Abandonnés par leurs parents et confiés à des maîtres dont la première identité remarquable est le dénuement matériel, ces apprenants tout en étudiant doivent se battre au quotidien pour chercher leur ration quotidienne. L'épreuve est terrible pour ces jeunes qui ne bénéficient pas d'une scolarisation publique et sont exposés aux multiples déviances que véhicule la rue.

Venus apprendre un savoir spirituel, ces enfants des écoles coraniques transhumantes finissent par être de petits voleurs, des délinquants et pour finir des cibles pour les recruteurs de la secte Boko Haram.

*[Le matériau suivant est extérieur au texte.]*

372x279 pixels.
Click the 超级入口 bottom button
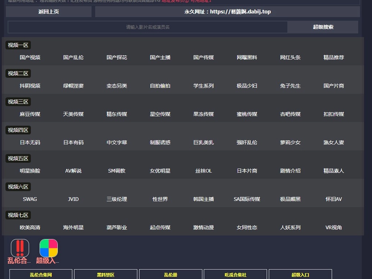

La plupart d'entre eux sont passés maîtres dans l'art de voler les chaussures, les petits objets facilement transportables dans les maisons. On les voit régulièrement être condamnés par les tribunaux et incarcérés dans les prisons de Garoua et de Maroua pour des délits de vol en bande organisée, de consommation de stupéfiant.

Le phénomène qui dans ses manifestations s'assimile à la traite des enfants prend de plus en plus de l'ampleur dans les régions de l’Extrême-Nord et du Nord.

Le Gouverneur de la Région de l’Extrême-Nord, lui-même de confession musulmane, a pris la décision portant fermeture d’un certain nombre d’écoles coraniques et a interdit dans la foulée la mendicité des enfants dans son unité de commandement.  L’école coranique est un phénomène culturel dans ces Régions. Laisser l’école coranique c’est abandonner l’âme de musulman.

Ces enfants sont envoyés dans les rues par des marabouts peu scrupuleux, souvent avec l’assentiment de leur famille.

L’équipe de l’Observateur a pendant 8 mois sillonnée plus d’une centaine d’écoles coraniques et elle a rencontré des maitres pour comprendre le phénomène. Au cours de ces différentes visites, des solutions ont été envisagées pour l’année 2020. Nous pensons travailler de concertation en les Maîtres coraniques et les Lamibés qui sont aussi des chefs religieux dans la communauté musulmane.